+++ EXTRACTED RECORDS
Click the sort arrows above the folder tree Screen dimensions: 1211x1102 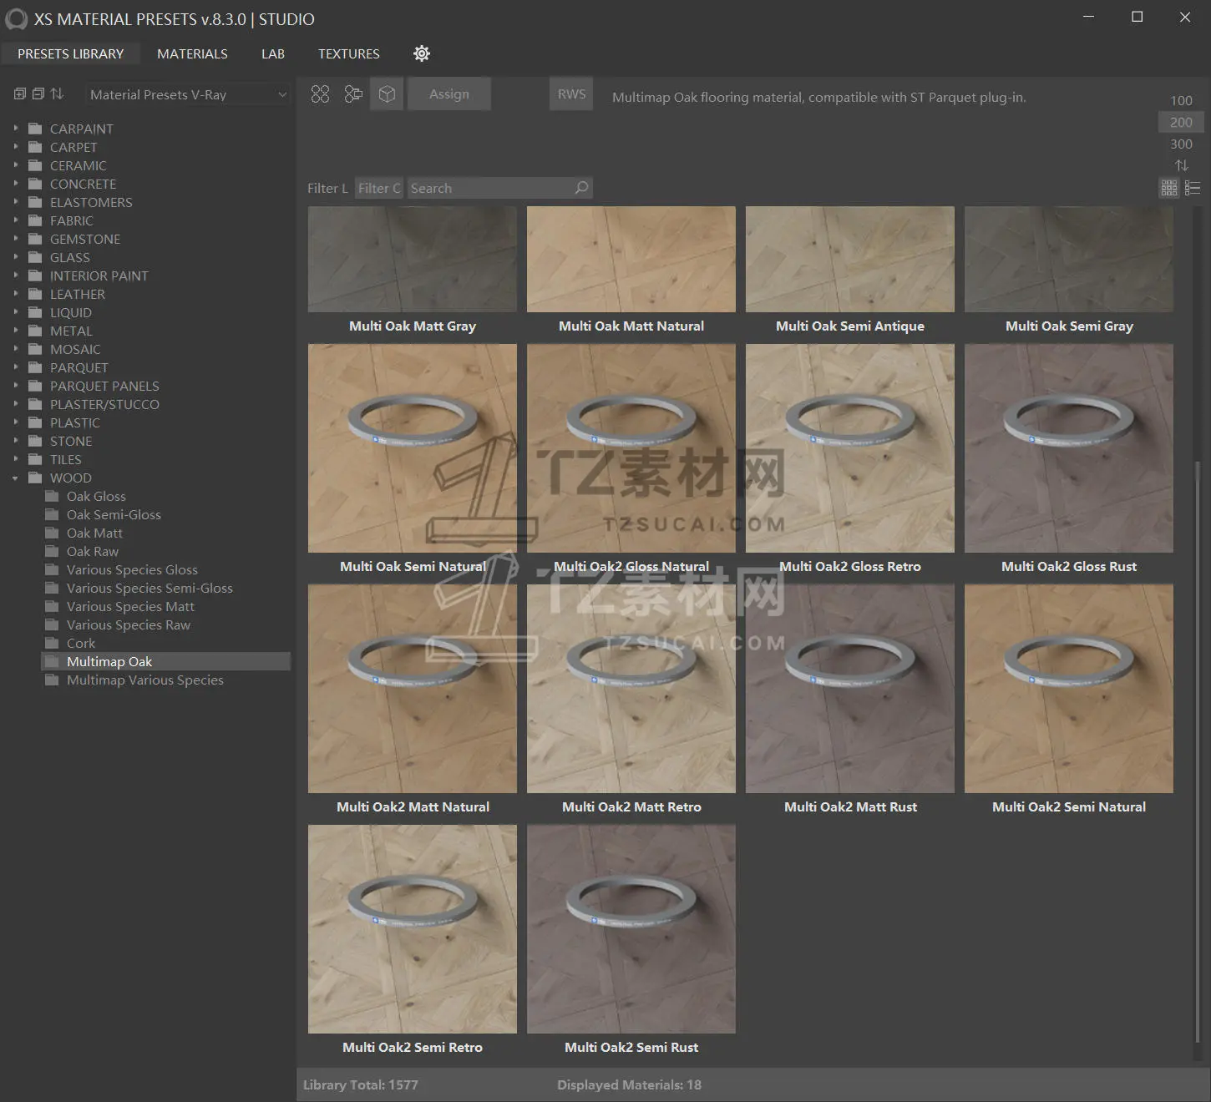[57, 94]
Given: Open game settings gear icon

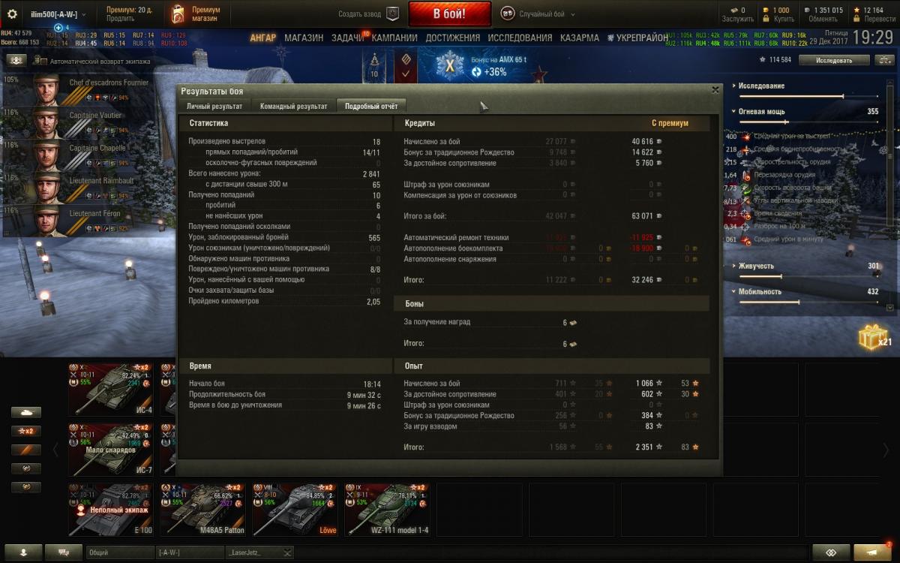Looking at the screenshot, I should tap(11, 14).
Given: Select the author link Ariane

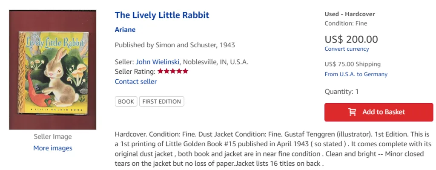Looking at the screenshot, I should [x=125, y=29].
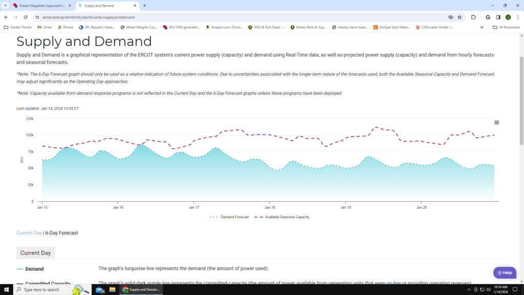Click the browser reload icon
This screenshot has width=524, height=295.
point(26,17)
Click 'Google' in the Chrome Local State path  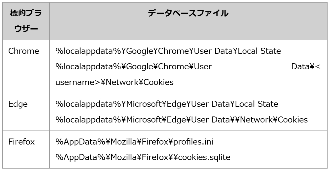(x=139, y=52)
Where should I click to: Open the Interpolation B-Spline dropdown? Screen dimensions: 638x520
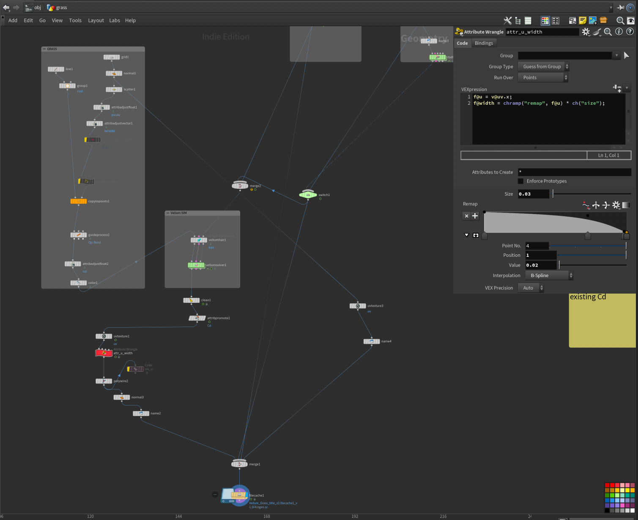pyautogui.click(x=549, y=275)
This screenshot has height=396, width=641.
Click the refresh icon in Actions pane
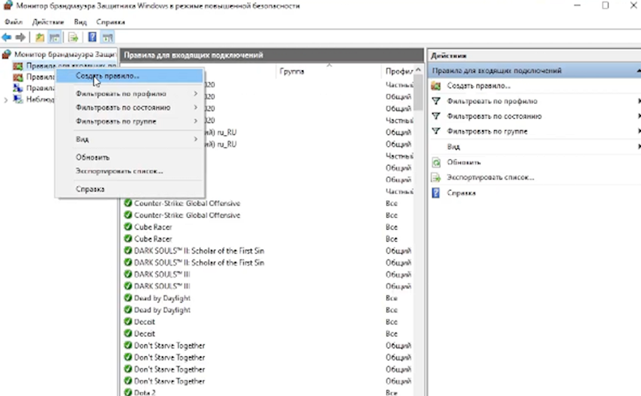pyautogui.click(x=436, y=163)
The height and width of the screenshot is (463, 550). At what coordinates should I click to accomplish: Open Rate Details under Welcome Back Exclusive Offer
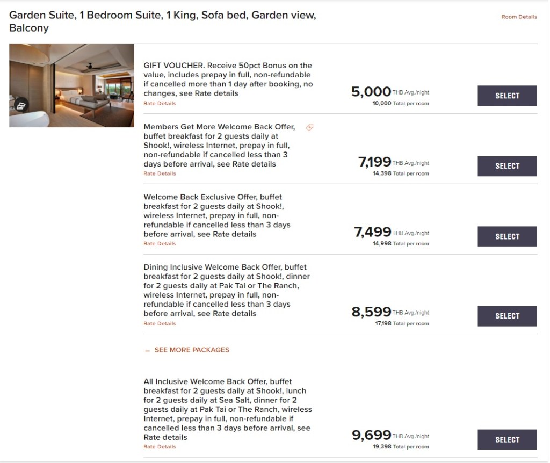[x=160, y=243]
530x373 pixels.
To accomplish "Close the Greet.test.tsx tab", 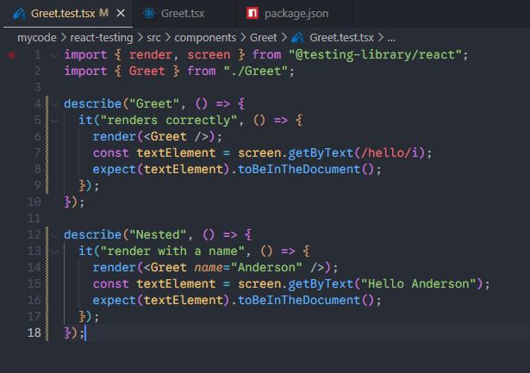I will tap(119, 14).
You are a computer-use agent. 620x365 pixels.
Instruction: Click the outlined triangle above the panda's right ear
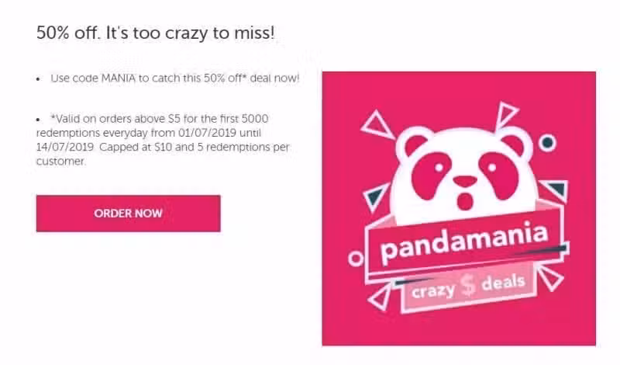[505, 114]
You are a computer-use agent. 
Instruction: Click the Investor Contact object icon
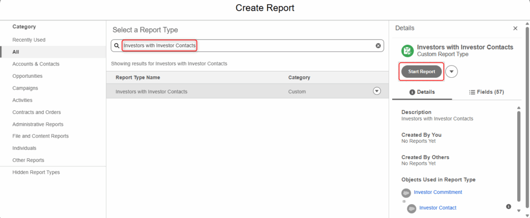(x=412, y=209)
++++++
WORK TASK:
Which lines of the data contain the string "pixels"? Copy each one.

RESULT FOR THIS TASK:
530x373 pixels.
You are a computer-use agent. 620x365 pixels.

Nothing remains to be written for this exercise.